Stored records:
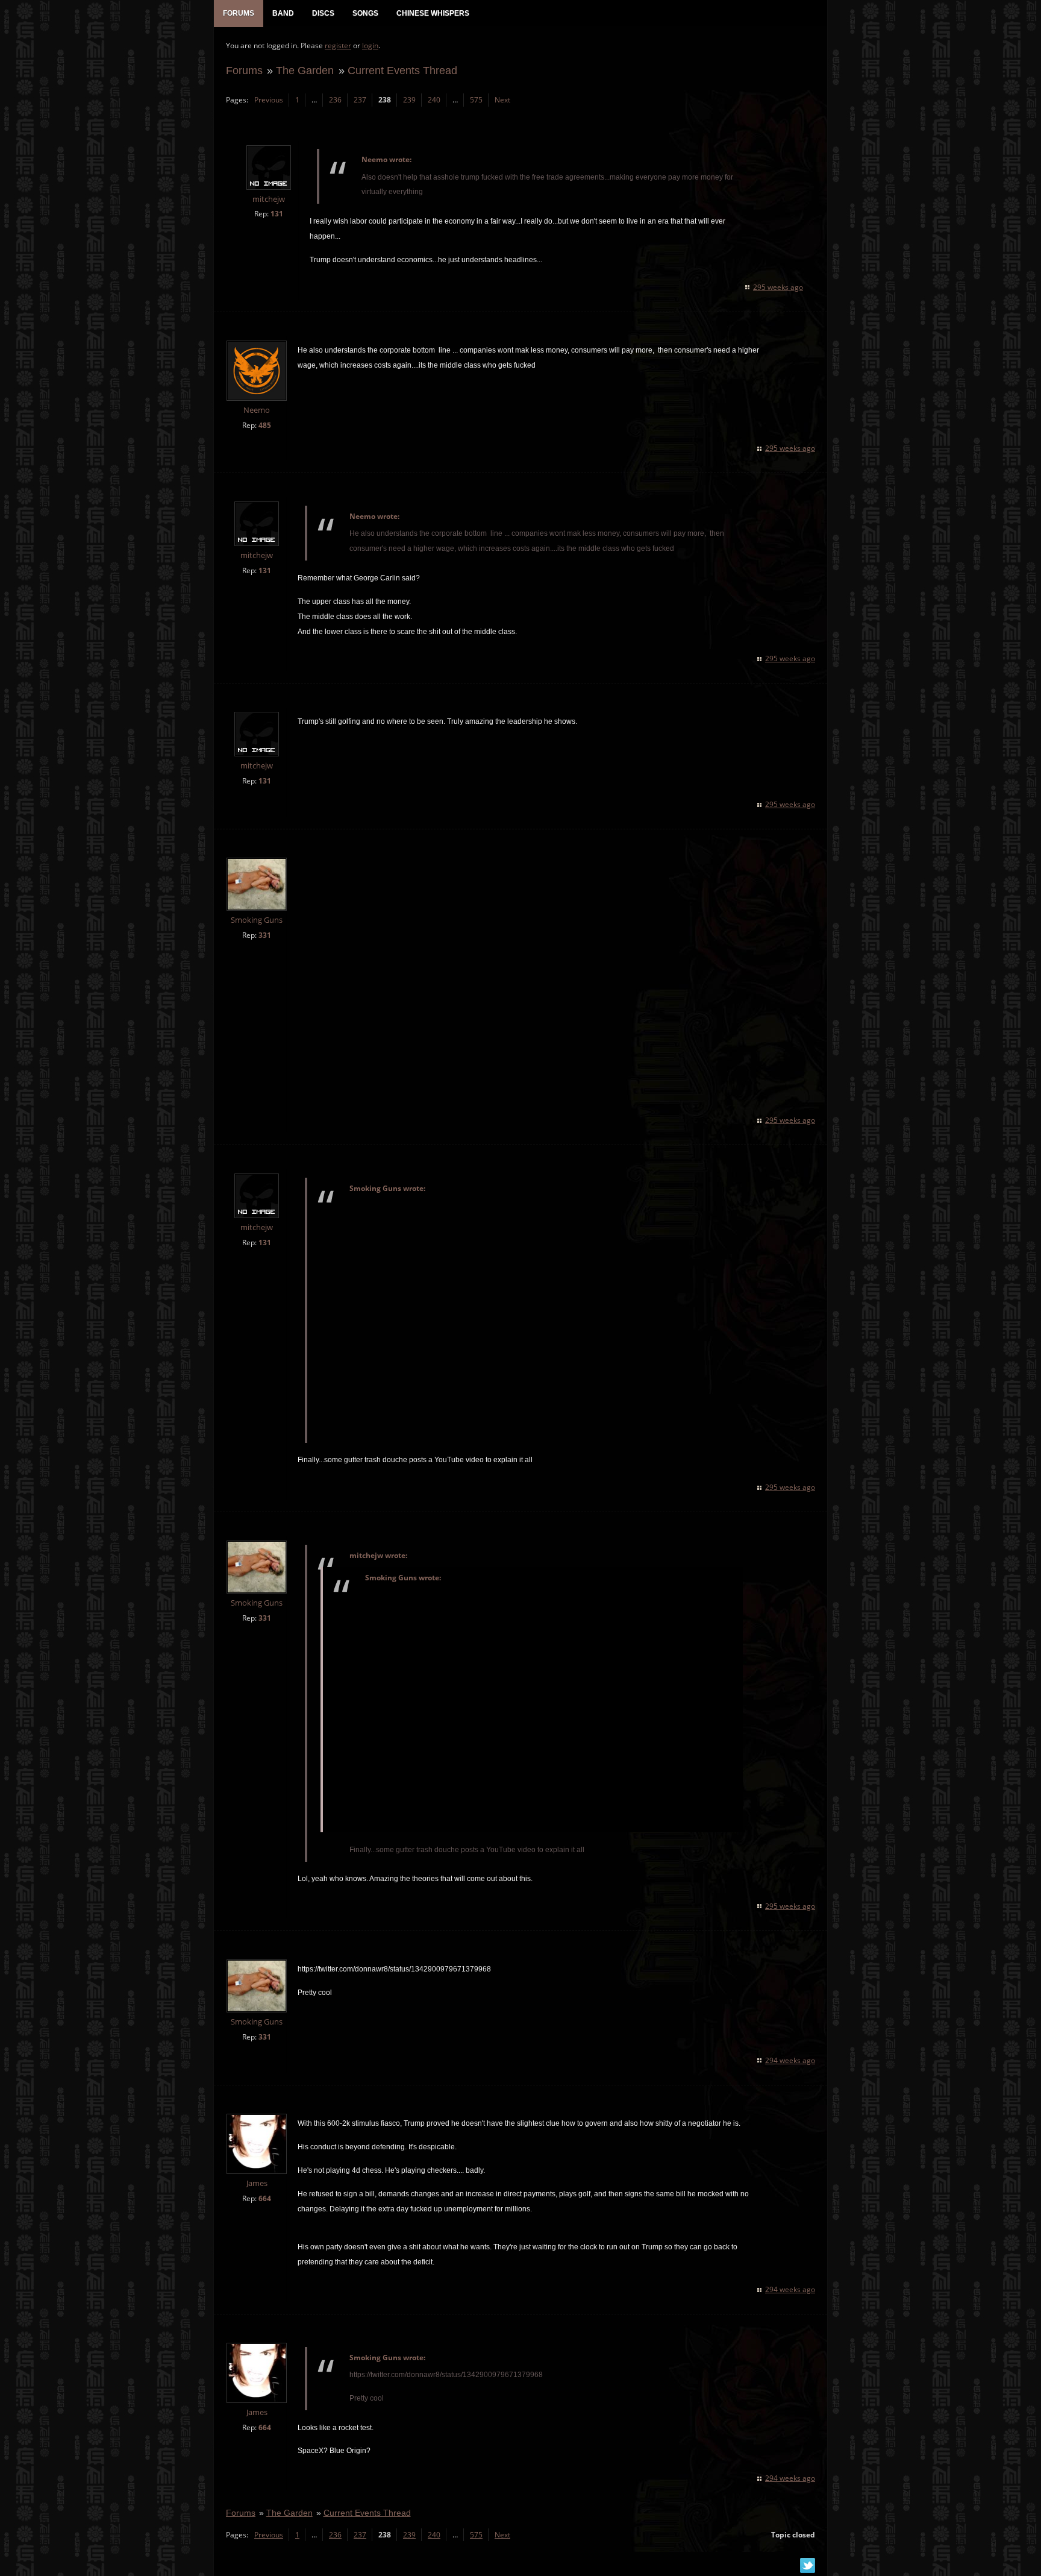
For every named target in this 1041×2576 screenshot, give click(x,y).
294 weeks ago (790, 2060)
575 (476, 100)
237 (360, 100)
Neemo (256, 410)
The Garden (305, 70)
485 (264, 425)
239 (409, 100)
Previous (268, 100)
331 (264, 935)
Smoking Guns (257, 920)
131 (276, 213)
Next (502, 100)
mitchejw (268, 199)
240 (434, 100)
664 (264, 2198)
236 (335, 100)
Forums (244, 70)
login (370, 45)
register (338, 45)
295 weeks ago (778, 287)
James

Assignment ::
Would you please print the entries once more, word for word, minus the pictures?

Answer for this exercise ::
For every named target in this 1041×2576 screenshot, give click(x,y).
294 weeks ago (790, 2060)
575 (476, 100)
237 (360, 100)
Neemo (256, 410)
The Garden (305, 70)
485 (264, 425)
239 (409, 100)
Previous (268, 100)
331 (264, 935)
Smoking Guns (257, 920)
131 (276, 213)
Next (502, 100)
mitchejw (268, 199)
240 (434, 100)
664 (264, 2198)
236 (335, 100)
Forums (244, 70)
login (370, 45)
register (338, 45)
295 weeks ago (778, 287)
James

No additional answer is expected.